**What you will do**
- a) Retype the stretch of the news report on the accused serial robber from "And police say" through "in Munfordville, Ky.", character for character.
- b) Echo the stretch of the records from the line that contains "Task: Select the 1日 timeframe tab" through the line that contains "pyautogui.click(x=1146, y=452)", both lines included, reproducing each line precisely.

**Page**

-.-.-

And police say it was this accused serial robber's thirst for theft that got him caught.
Police say Fabian Valentine was on a roll hitting banks and gas stations, making off with cash...until he was spotted in a stolen car.
"They got a run that a subject was driving erratically on I-65," said Lt. Jennifer Coe of the Louisville Metro Police Department.
Seventy-five miles from where he's accused of a crime spree stretching from Louisville to Southern Indiana, Police found 35-year-old Fabian Valentine in a stolen 1995 maroon Oldsmobile in Munfordville, Ky.
"We had received four tips from the tip line giving his identity," Coe said.
That was after police plastered these surveillance pictures on the news. The pictures are from three robberies in three days where detectives say Valentine hit the same U.S. Bank on Preston Highway twice in two days. Police say he was a master at holdups and had plenty of practice in the past.
"He was actually released on December 1, shortly after midnight, so obviously from the time he got released he started to go on this crime spree," Coe said. "With his past history, you know this is the importance of trying to keep these people behind bars. You know, he was a dangerous criminal."
Lt. Coe said Valentine was released from prison in June, and then in October, held up a KFC and Rally's in Louisville. Coe said Valentine was arrested again October 31, then released on December 1. That's when he's accused of hitting a Speedway, several Thorntons, a Waffle House and the US Bank. Jeffersonville Police are also connecting him to robberies there.
"We did contact some retired LMPD Robbery detectives that do know of Mr. Valentine, have dealt with him in the past, and as a matter of fact, they were helpful with providing an identification for us also," Coe said.
Valentine isn't the only criminal now considered a repeat offender, and that's why Metro Police are using a new tactic to track them once they're out on the street.
"I know members of our Viper Unit are working on tracking some of these people that get released that have a violent history," Coe said. "Obviously just for that reason: for the re-offending and they actually had him on their radar."

-.-.-

**Supplied entries**
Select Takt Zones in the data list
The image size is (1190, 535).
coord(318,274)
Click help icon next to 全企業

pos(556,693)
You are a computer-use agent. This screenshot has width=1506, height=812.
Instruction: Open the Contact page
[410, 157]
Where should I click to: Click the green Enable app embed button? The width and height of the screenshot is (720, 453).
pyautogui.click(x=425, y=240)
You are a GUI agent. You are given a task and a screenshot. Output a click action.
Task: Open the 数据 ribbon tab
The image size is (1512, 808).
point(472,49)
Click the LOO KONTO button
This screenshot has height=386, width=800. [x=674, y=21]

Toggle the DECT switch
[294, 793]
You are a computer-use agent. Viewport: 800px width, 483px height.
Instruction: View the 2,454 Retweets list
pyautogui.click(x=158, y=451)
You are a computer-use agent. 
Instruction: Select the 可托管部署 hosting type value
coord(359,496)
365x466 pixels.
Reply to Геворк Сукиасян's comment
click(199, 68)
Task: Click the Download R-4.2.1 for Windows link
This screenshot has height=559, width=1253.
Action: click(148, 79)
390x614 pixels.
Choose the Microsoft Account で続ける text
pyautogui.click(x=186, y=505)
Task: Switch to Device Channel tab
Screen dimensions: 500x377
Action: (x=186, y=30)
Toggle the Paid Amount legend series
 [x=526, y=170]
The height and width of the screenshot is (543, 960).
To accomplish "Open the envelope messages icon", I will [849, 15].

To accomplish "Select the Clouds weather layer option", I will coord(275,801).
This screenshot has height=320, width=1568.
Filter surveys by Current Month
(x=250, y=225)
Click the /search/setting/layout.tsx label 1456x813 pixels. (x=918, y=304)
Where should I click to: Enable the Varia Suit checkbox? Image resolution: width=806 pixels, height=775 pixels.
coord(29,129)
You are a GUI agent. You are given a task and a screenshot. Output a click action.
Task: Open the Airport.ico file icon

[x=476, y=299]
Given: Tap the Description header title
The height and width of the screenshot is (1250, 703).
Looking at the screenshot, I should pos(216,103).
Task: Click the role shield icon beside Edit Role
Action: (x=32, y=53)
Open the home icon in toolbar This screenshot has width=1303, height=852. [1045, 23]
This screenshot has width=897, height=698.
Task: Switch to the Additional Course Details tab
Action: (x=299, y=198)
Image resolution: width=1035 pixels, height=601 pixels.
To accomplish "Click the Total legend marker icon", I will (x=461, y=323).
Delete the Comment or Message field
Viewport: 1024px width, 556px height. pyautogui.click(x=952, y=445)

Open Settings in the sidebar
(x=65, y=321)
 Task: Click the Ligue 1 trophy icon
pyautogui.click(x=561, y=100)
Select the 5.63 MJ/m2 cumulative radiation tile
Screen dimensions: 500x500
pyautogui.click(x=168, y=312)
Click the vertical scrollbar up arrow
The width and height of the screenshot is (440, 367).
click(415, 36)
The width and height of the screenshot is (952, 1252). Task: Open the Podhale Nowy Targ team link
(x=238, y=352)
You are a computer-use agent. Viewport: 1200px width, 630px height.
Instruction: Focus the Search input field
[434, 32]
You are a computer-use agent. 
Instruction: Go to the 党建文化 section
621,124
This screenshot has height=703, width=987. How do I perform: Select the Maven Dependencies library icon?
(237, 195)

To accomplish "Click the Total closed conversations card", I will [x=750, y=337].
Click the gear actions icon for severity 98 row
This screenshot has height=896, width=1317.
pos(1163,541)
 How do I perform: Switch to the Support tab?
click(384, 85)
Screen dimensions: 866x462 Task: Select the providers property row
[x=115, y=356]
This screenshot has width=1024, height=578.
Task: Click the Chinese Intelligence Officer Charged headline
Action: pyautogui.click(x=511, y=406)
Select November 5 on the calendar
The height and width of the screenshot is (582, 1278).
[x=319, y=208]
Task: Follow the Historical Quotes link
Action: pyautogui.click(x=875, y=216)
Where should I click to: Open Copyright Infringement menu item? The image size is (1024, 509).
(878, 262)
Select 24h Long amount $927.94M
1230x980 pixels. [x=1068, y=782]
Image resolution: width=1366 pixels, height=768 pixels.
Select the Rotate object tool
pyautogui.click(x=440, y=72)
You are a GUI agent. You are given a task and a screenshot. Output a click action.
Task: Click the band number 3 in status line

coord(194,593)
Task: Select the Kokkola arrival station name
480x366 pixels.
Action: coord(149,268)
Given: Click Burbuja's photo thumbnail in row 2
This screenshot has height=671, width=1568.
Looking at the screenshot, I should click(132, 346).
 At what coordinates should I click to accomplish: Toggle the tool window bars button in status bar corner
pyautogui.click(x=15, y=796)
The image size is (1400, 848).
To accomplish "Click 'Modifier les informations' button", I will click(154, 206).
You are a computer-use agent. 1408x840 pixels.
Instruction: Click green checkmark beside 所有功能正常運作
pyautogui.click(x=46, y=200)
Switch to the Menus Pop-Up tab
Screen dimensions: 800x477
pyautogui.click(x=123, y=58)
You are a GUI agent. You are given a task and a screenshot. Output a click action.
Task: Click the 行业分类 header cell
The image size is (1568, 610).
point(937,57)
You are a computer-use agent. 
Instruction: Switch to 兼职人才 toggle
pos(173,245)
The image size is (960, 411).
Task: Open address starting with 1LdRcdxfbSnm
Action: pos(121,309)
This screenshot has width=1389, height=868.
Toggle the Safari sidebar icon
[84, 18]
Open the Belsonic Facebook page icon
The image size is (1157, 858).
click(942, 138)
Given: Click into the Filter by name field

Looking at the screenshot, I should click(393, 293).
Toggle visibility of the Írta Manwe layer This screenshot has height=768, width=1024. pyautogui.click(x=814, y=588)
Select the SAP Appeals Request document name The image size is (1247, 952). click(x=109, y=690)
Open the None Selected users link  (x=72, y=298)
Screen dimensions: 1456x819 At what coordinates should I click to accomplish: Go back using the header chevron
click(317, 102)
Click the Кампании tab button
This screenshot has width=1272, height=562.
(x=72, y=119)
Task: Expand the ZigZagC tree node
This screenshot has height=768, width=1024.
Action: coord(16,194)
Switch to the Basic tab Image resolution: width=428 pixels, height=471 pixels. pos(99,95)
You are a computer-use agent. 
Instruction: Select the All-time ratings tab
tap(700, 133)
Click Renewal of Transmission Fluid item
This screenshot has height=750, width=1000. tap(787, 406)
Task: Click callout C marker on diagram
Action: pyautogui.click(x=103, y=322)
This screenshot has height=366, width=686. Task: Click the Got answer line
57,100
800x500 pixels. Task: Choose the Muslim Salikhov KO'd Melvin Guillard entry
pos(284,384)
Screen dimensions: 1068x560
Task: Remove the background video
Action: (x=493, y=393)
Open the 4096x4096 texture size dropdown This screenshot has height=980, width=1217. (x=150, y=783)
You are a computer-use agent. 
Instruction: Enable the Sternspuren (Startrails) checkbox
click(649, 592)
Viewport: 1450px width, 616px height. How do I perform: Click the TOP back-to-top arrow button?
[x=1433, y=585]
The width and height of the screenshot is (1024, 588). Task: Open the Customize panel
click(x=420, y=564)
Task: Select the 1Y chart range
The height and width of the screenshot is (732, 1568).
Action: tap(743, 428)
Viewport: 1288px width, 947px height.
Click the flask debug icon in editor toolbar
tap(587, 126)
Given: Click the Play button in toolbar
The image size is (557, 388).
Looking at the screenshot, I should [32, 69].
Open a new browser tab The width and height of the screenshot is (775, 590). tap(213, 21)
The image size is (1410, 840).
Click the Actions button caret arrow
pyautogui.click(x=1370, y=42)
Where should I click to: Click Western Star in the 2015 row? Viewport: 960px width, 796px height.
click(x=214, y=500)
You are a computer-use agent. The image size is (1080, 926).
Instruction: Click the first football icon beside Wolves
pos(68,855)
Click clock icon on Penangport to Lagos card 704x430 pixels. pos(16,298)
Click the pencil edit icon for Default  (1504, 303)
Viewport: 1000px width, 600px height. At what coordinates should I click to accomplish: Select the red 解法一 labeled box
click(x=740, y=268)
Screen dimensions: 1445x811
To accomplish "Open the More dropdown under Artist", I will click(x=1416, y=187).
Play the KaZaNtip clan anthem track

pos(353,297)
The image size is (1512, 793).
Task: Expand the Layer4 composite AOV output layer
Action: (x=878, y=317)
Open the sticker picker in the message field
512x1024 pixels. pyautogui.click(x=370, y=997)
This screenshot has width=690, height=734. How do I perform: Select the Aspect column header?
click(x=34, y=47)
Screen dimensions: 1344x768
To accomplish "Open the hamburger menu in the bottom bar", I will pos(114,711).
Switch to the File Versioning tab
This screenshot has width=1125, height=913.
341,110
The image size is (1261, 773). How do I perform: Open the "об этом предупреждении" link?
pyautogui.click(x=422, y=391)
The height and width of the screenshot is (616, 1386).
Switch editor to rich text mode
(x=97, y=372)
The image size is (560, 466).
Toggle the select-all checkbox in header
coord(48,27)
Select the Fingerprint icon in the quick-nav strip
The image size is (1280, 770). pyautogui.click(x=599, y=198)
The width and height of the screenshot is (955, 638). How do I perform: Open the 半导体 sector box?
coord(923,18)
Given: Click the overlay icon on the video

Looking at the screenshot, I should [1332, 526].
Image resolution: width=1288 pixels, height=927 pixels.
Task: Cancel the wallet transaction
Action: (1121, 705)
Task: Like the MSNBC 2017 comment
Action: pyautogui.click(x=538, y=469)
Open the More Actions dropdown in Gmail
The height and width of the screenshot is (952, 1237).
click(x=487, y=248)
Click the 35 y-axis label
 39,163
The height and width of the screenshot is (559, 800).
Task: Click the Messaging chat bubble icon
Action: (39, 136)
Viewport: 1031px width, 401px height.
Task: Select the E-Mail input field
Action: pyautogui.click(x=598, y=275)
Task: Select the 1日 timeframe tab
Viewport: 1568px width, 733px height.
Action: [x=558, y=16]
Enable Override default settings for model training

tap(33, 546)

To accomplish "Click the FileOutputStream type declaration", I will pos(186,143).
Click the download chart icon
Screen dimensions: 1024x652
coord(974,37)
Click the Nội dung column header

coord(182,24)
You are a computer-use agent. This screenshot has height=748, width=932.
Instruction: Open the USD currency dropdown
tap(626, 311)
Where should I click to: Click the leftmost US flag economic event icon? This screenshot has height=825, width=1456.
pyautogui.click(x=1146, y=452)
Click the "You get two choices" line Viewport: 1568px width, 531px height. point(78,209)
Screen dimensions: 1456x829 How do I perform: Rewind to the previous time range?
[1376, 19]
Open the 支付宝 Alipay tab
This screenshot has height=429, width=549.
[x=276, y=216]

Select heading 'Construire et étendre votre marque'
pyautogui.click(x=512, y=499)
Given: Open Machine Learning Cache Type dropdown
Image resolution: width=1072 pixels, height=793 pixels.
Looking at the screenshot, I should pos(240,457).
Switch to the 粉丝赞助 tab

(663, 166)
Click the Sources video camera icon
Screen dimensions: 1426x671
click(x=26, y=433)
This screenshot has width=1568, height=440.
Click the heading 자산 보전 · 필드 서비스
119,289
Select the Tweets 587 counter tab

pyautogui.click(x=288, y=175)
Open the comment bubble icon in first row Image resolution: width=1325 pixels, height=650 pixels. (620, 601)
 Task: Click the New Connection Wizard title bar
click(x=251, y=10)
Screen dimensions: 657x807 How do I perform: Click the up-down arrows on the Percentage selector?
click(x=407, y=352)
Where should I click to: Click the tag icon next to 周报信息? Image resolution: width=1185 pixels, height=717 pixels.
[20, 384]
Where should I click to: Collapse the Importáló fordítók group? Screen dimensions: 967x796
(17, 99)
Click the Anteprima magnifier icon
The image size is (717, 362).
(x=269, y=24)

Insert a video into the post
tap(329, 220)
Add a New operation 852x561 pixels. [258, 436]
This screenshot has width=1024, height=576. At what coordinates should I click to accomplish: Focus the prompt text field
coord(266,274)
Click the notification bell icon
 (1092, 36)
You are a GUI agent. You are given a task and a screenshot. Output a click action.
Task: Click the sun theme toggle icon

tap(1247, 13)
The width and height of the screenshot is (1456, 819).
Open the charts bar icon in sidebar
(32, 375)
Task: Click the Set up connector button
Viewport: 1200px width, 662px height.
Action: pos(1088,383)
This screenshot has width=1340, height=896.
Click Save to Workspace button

-.-.-

**Expected answers**
- a)
And police say it was this accused serial robber's thirst for theft that got him caught.
Police say Fabian Valentine was on a roll hitting banks and gas stations, making off with cash...until he was spotted in a stolen car.
"They got a run that a subject was driving erratically on I-65," said Lt. Jennifer Coe of the Louisville Metro Police Department.
Seventy-five miles from where he's accused of a crime spree stretching from Louisville to Southern Indiana, Police found 35-year-old Fabian Valentine in a stolen 1995 maroon Oldsmobile in Munfordville, Ky.

- b)
Task: Select the 1日 timeframe tab
Viewport: 1568px width, 733px height.
Action: [x=558, y=16]
Enable Override default settings for model training

tap(33, 546)

To accomplish "Click the FileOutputStream type declaration", I will pos(186,143).
Click the download chart icon
Screen dimensions: 1024x652
coord(974,37)
Click the Nội dung column header

coord(182,24)
You are a computer-use agent. This screenshot has height=748, width=932.
Instruction: Open the USD currency dropdown
tap(626, 311)
Where should I click to: Click the leftmost US flag economic event icon? This screenshot has height=825, width=1456.
pyautogui.click(x=1146, y=452)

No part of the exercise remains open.